Sorry, but I'm not quite getting what is so problematic with what
Christopher and Oscar proposed:
What really stops me from leaving Subject field empty, and including BOTH my
e-mail address (as RFC822name) and my name/surname as a proper(!)
DirectoryName into SubjectAltName field?
I believe that the root of the problem is in [mis]interpretation of the
"uniqueness of the name" requirement. The document says in (4.1.2.6
Subject):
-------------
Where it is non-empty, the subject field MUST contain an X.500 dis-
tinguished name (DN). The DN MUST be unique for each subject entity
certified by the one CA as defined by the issuer name field. A CA may
issue more than one certificate with the same DN to the same subject
entity.
--------------
This is what Stefan was referring to, right?

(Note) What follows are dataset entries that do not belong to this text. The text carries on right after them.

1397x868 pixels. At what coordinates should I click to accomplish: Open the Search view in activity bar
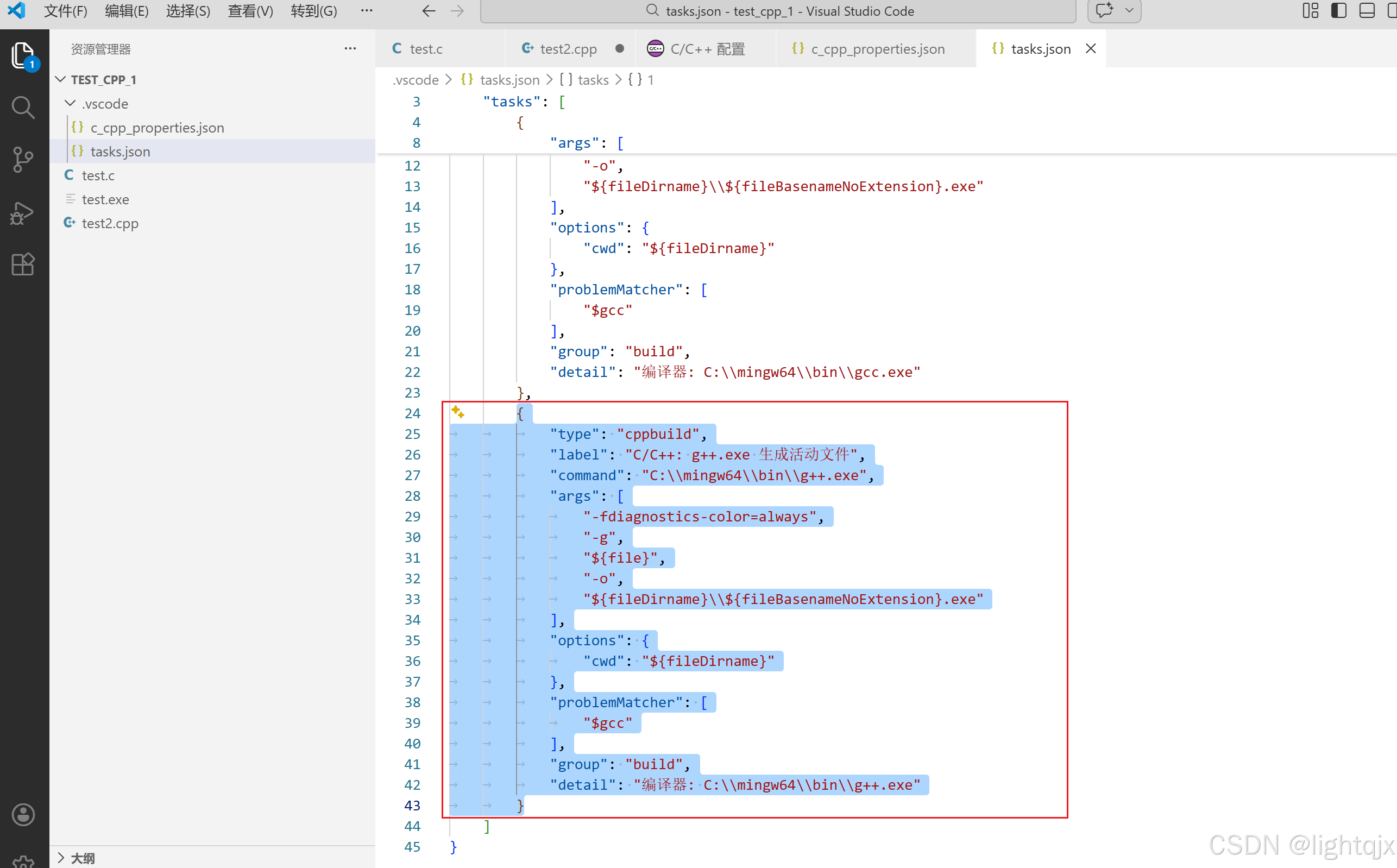point(23,107)
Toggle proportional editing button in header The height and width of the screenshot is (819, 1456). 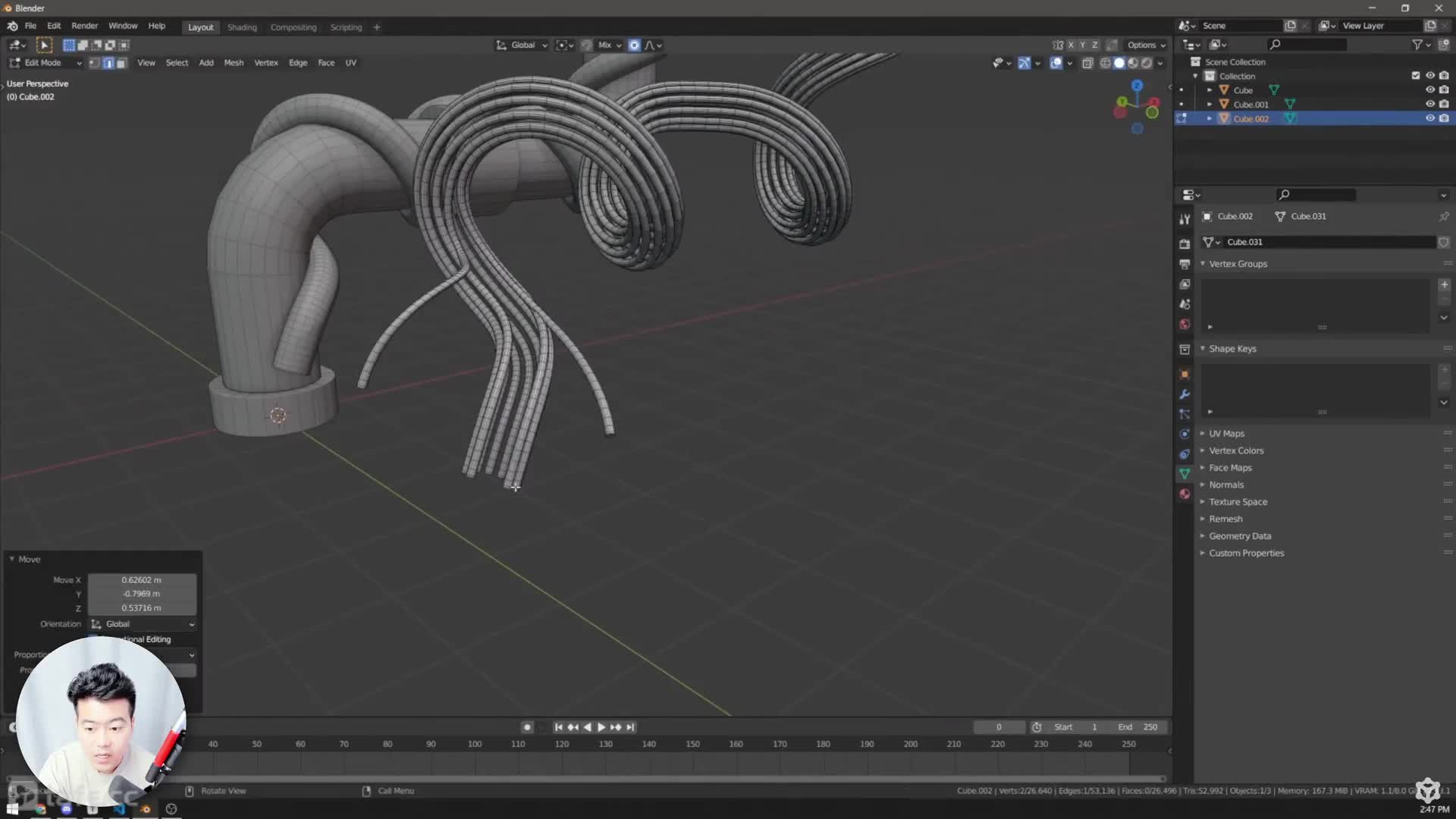634,46
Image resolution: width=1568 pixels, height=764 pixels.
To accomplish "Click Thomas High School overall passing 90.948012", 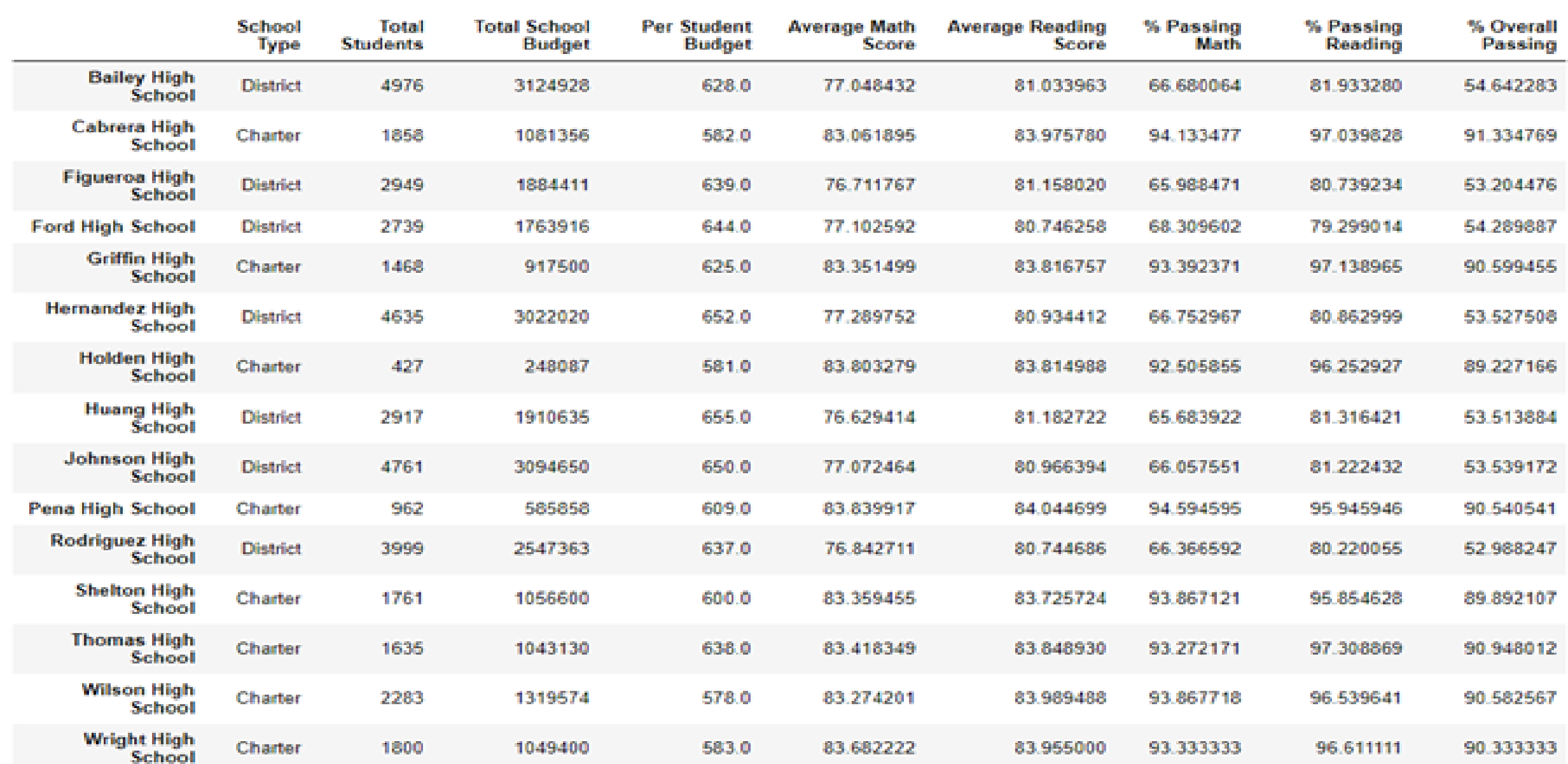I will pos(1510,648).
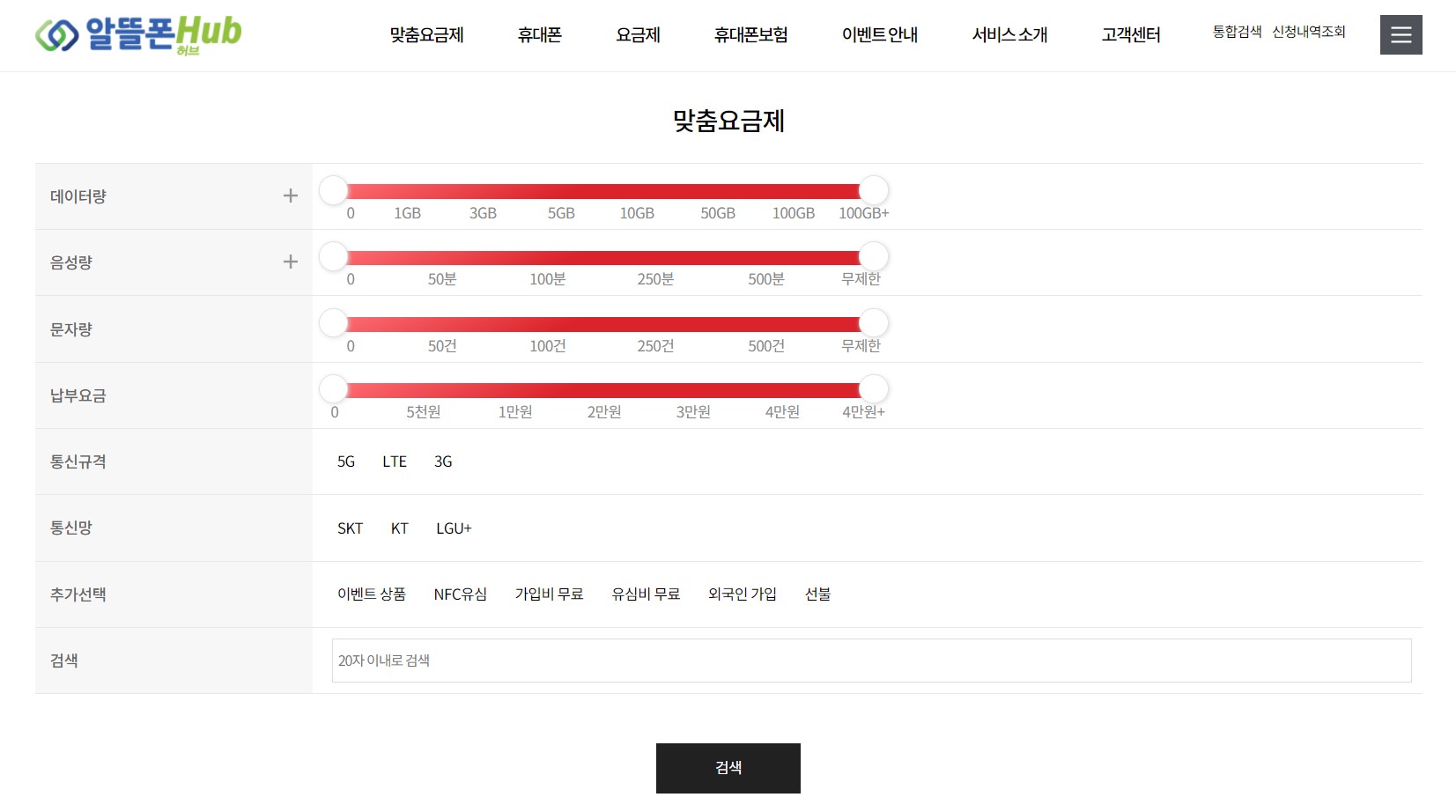1456x812 pixels.
Task: Click the left handle of the 납부요금 slider
Action: point(333,388)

However, there is NO such uniqueness requirement for the DN included into
the SubjectAltName. Or I've missed one. So I do not see a problem with
having a SubjectAltName containing non_unique DN, as long as the rest of the
information in the extension makes it unique.
We're in the process of revising the alt subject name text, and one
of the proposed changes is to treat it as stringently as the subject
name. I believe text citing the uniqueness check, as well as CA
verification, has been circulated. Irrespective of this, other
traffic I've just sent discusses the question of whether/how an email
address fits into a DN.